**WHAT YOU ARE ASKED TO DO:** Quote every row from the one containing "Given: Click the Ongoing status toggle" down to the one containing "will pyautogui.click(x=72, y=541).", both included, and nothing beyond them.
___ INPUT FOR THIS TASK
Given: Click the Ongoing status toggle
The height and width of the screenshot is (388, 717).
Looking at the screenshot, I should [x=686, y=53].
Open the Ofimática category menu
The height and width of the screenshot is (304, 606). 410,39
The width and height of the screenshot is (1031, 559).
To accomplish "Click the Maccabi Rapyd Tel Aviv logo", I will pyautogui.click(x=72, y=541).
______
___ INPUT FOR THIS TASK
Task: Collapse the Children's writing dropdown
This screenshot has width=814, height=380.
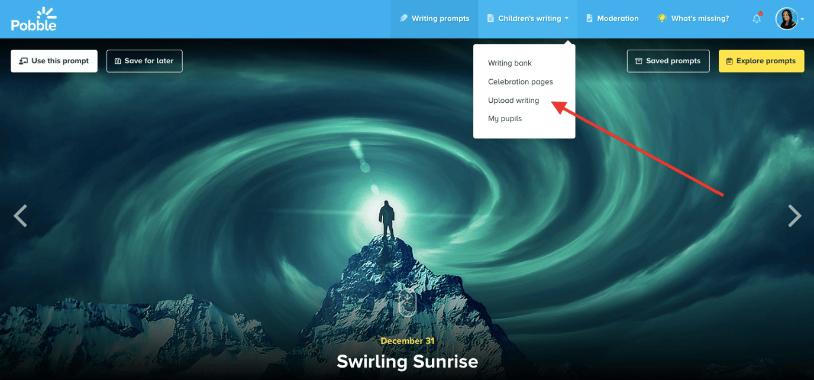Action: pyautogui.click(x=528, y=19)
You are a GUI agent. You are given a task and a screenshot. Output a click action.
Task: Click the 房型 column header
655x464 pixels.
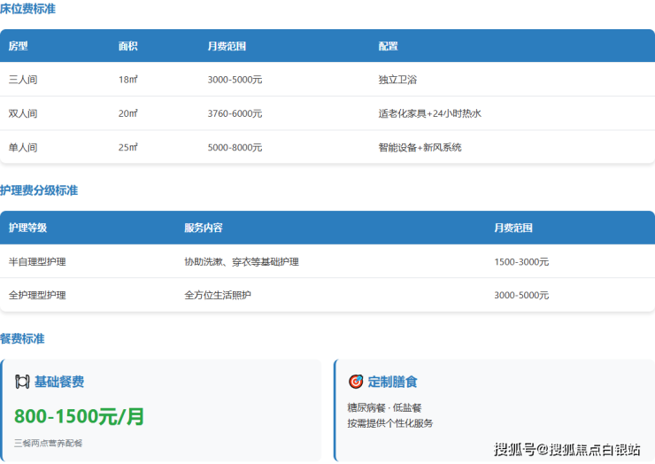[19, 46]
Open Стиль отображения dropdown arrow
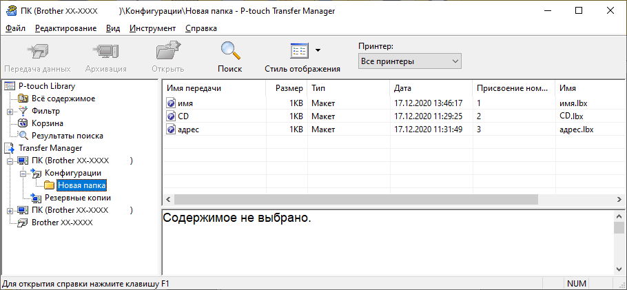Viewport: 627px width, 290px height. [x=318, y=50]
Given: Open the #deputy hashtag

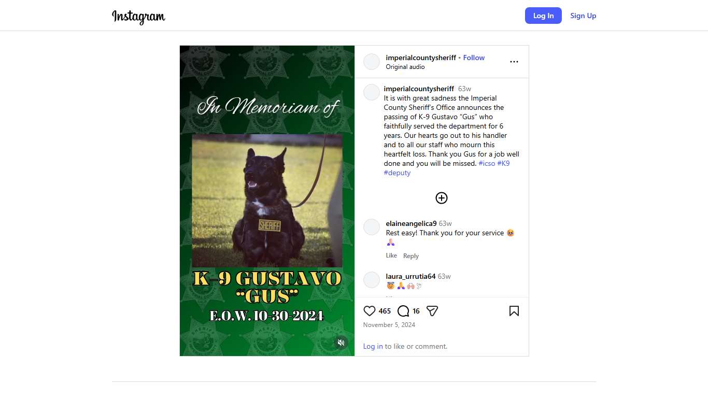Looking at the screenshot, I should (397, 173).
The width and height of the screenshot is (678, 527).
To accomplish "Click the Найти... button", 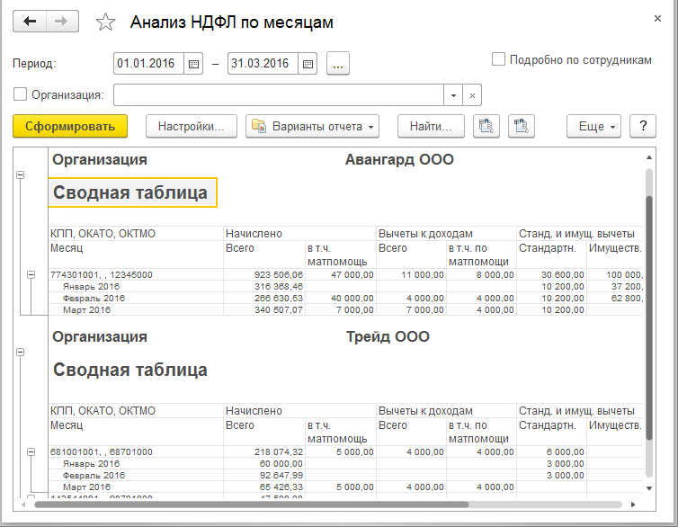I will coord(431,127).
______
___ INPUT FOR THIS TASK
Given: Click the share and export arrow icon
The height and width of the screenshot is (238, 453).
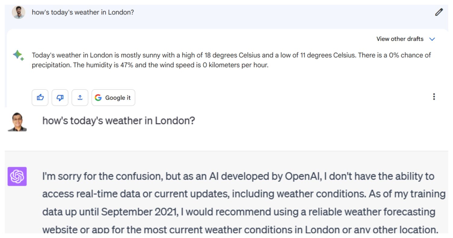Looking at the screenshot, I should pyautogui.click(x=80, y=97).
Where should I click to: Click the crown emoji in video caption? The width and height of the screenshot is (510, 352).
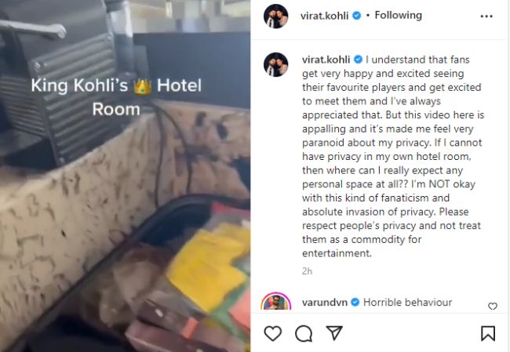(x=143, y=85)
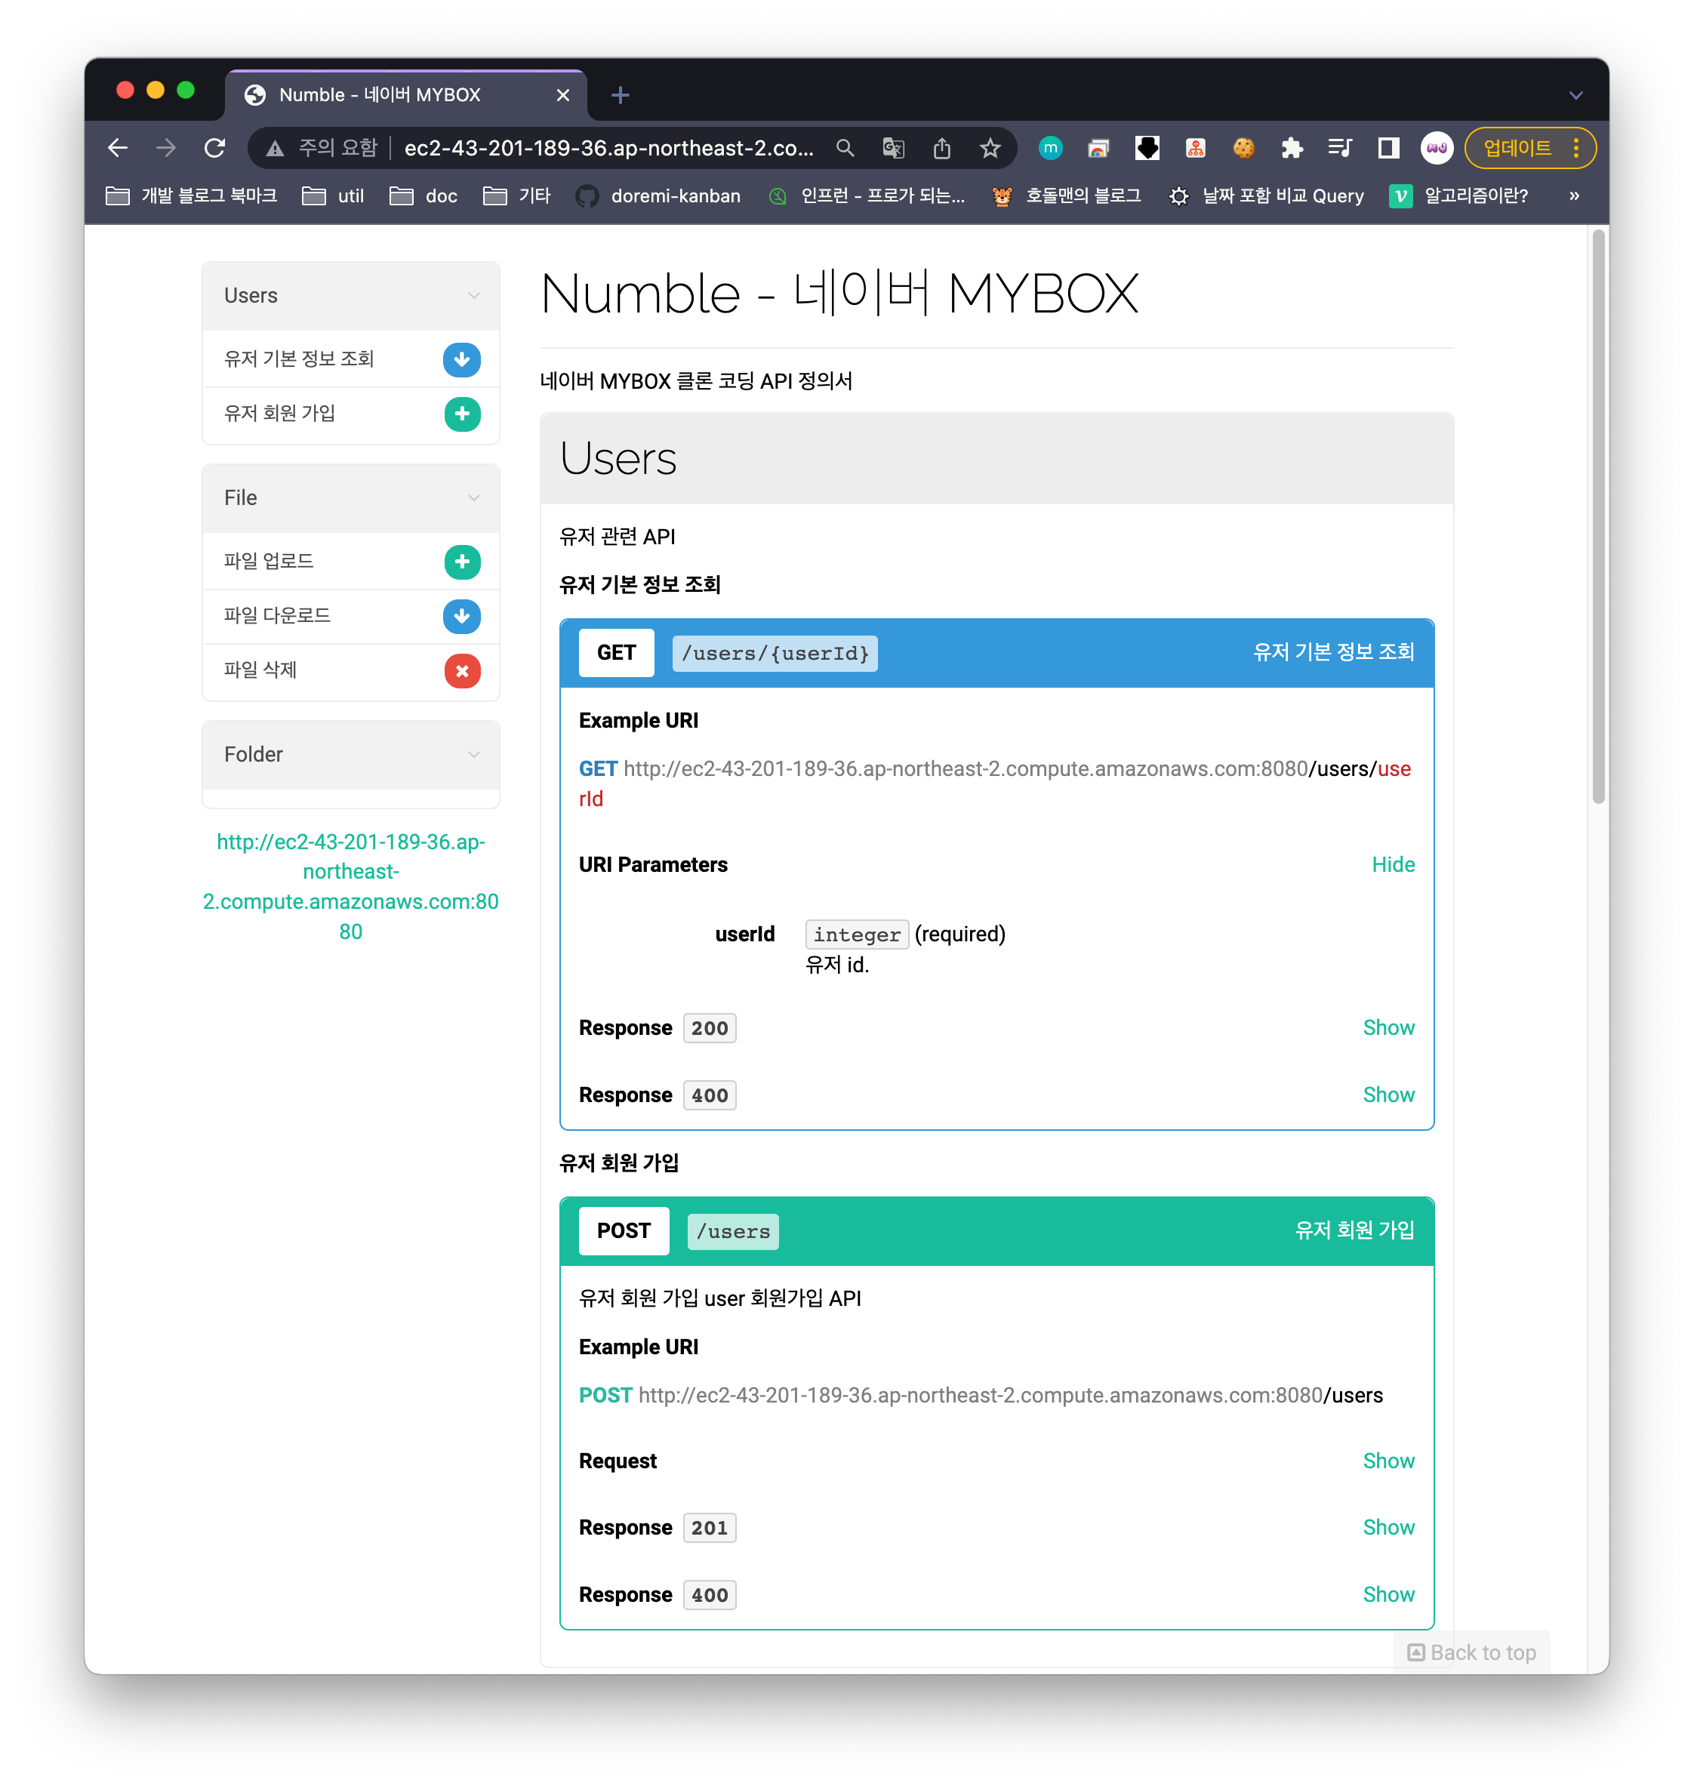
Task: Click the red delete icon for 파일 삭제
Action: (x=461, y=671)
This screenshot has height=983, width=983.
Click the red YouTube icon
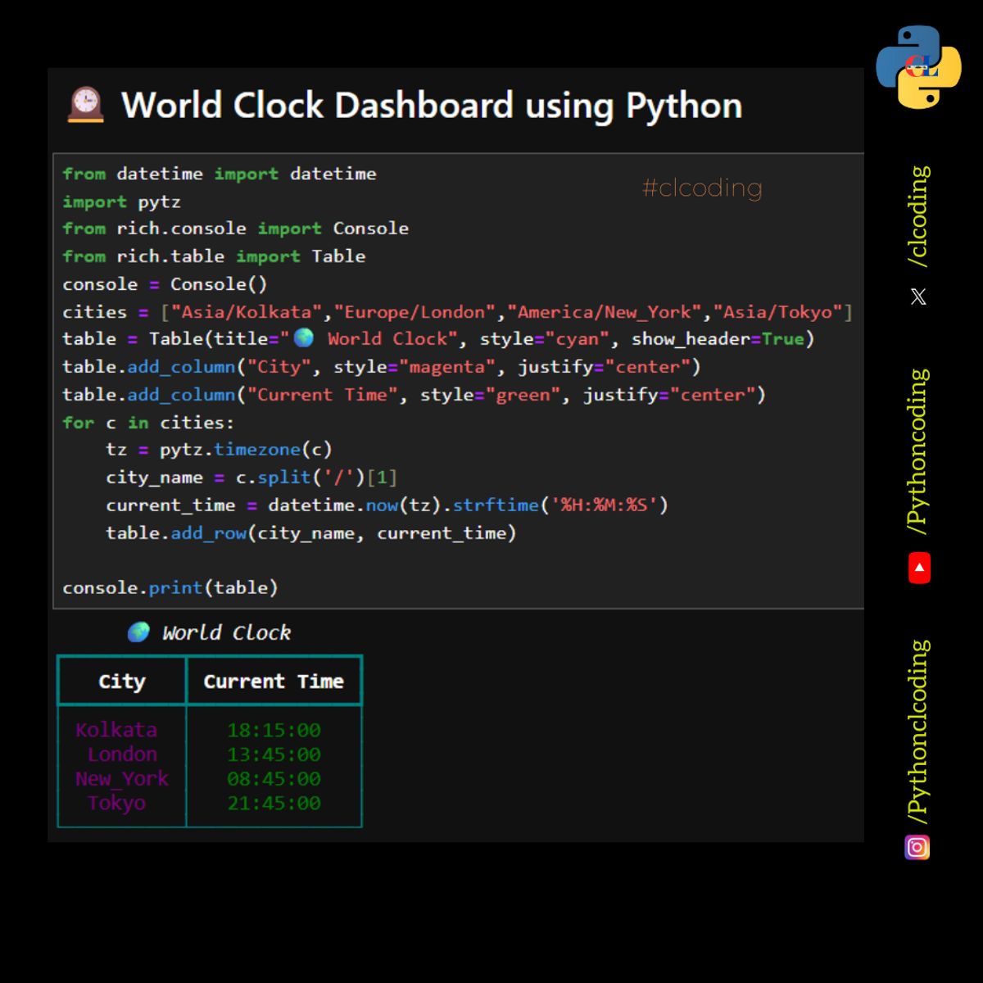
______
**SOLUTION FOR THIS PROBLEM:**
Given: Click the Ongoing status toggle
The height and width of the screenshot is (388, 717).
Looking at the screenshot, I should [x=686, y=53].
Open the Ofimática category menu
The height and width of the screenshot is (304, 606). 410,39
The width and height of the screenshot is (1031, 559).
To accomplish "Click the Maccabi Rapyd Tel Aviv logo", I will pyautogui.click(x=72, y=541).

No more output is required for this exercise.